One of the stats I can monitor for my blog is the search terms used to find me. Sometimes these terms are what you would expect, like “what does it feel like to have a heart attack.” Sometimes, however, the terms can be poignant. Twice in the last week or so someone has reached my blog through a search engine with questions about teens having heart attacks. Today it was “what does a heart attack feel like in a 16 year old.” Last week someone found me with “can a 16 year old have a heart attack.”
I don’t know what circumstances caused someone to search for answers to these questions. I remember myself as a teen, diagnosing myself using books from the library, and wonder if this is the 21st century version of that. I hate to think of a young person fearing something as terrible as a heart attack and looking it up on the internet rather than seeking medical attention.
It is true that heart disease is on the rise in younger people, mostly due to increasing rates of obesity and the health problems that come with it, such as diabetes and hypertension. For the most part, the risk of an acute event like a heart attack is quite low in teens, however the seeds are being planted for problems later in life. According to the American Academy of Pediatrics, chest pain in teens is rarely caused by heart problems, but the possibility of a cardiac cause should not be dismissed without careful assessment. More common causes of chest pain in this age group are anxiety, asthma, too much caffeine, muscle strain, or costochondritis (inflammation of the cartilage between the ribs and sternum). See more on this at healthychildren.org.

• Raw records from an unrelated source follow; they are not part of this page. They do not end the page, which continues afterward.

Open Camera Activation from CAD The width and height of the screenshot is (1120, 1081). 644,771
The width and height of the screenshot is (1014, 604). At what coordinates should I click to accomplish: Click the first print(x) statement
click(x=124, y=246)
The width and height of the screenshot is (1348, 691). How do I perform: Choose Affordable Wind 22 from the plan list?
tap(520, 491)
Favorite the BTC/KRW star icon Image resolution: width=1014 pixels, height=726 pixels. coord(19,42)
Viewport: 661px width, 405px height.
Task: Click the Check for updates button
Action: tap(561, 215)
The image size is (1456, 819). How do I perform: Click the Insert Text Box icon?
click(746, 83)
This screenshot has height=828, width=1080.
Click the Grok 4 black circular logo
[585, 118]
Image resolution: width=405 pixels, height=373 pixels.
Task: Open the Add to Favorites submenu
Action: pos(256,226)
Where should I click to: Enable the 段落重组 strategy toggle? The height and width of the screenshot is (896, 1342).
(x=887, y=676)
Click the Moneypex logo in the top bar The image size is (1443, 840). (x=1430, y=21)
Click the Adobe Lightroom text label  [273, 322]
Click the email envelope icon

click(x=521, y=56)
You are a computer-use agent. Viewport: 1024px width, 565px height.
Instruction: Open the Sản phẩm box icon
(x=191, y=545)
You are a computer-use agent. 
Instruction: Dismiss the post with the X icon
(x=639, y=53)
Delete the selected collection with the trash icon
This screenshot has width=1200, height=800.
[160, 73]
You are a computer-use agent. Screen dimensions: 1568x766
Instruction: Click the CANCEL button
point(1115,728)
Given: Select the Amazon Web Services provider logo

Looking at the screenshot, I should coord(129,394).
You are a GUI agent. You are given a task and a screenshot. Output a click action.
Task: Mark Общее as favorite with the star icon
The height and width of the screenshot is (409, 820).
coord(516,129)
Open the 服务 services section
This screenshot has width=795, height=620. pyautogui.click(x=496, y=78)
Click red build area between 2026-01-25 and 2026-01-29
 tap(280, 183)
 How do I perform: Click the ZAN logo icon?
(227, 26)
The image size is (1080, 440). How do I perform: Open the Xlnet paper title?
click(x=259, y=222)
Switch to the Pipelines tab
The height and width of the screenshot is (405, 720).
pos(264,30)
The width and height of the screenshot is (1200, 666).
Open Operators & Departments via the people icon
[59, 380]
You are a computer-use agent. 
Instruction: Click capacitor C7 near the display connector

In a study of 5547 adolescents aged 12 to 19 done at Northwestern, researchers found alarming levels of high blood sugar, hypertension, overweight and obesity, lack of physical activity, poor diet, and smoking. According to the senior investigator, Donald Lloyd-Jones, MD, these factors are leading to a rise in cardiovascular mortality rates in younger adults, aged 35-44, particularly women. This makes me feel like I’m at the leading edge of the curve, having been an obese teen and then having a heart attack at the age of 44. Not the leadership role I ever would have wanted.
The good news is, at such a young age, lifestyle changes can make a lot of difference. This article at the Texas Heart Institute website discusses risk factors of heart disease in children and teens and how to manage them. The main things for teens and their parents to be aware of are diet and exercise. Adopting a healthy diet and increasing physical activity now can make a big difference in 20 or 30 years if these habits are maintained. If you smoke, quitting is crucial to maintaining cardiovascular health. See this article, also at Texas Heart Institute, that explains the damage smoking inflicts on the heart and vasculature and provides some good tips and resources for quitting.
So, if you are a teen having chest pain, do see a doctor to have this assessed. It’s likely your problem is something simple and treatable and talking to your doctor will ease your mind. Discuss your risk factors for heart disease while you are there. It’s never too early to start doing what you can to help yourself live a long, healthy life.